You can already run Windows on Macs, just look at UTM or Parallels. You can also already run Big Sur on macOS 14.

Edit: Should've added that you can only run Windows ARM. Emulating x86 on ARM (= running "normal" Windows on macOS M-processors) may be possible (I'm not sure), but practically not usable as it will be painfully slow. That will probably not change in the near future. However Windows ARM contains a Rosetta-like x86 emulation layer so with some luck you won't even notice that you're running Windows ARM and not "normal" Windows.

> Emulating x86 on ARM (= running "normal" Windows on macOS M-processors) may be possible (I'm not sure), but practically not usable as it will be painfully slow.

I tried the UTM qemu based solution for x86 windows. It's there and it ... starts. But yes, it's way way too slow for daily use. If you just have an occasional task like document conversion once in a while, i guess you could.

That's the issue - you can not run Big Sur on macOS 14 on an ARM Mac - from what I know, this is only possible on an Intel machine.

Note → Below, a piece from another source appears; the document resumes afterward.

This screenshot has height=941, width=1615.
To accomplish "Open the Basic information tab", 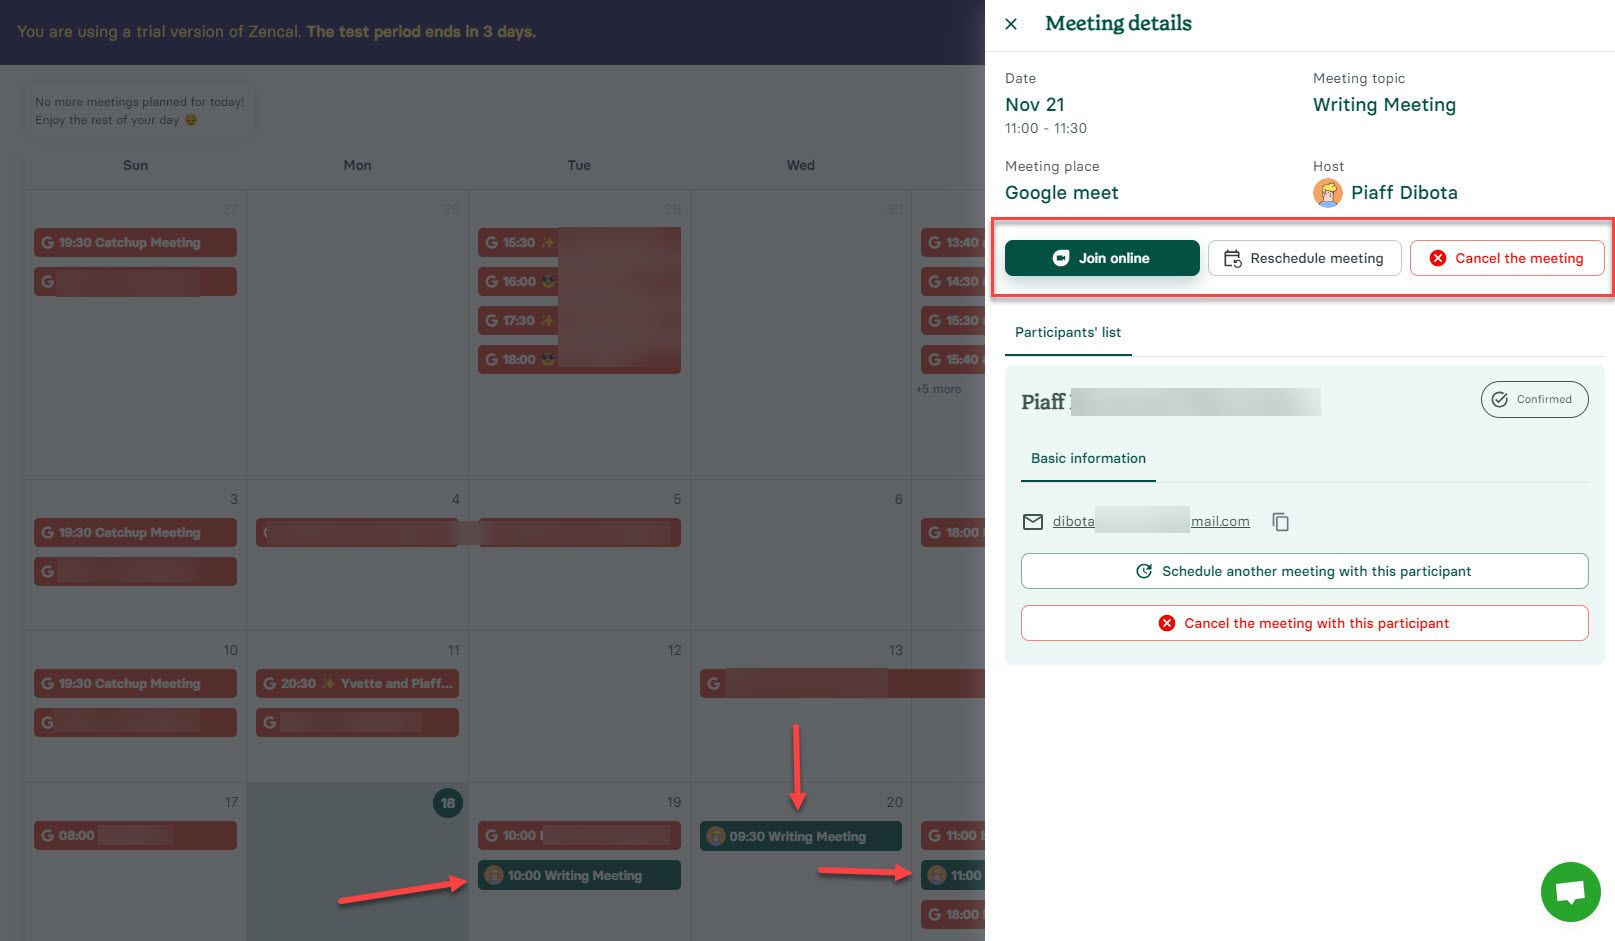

Perhaps also on the very first M1 Macs, though I'm not sure about that one. Or am I wrong?
I’m even less, what’s nested virtualisation?
Nested virtualization is running virtual machines inside other virtual machines. Like the movie inception
For a practical example: running WSL in Windows in macOS.
thank you, I am a noob. This sound like an amazing addition. Would this mean I could run a linux distro on an ipad which has M3 chip?
No, iPadOS doesn’t have virtualization support, only macOS does.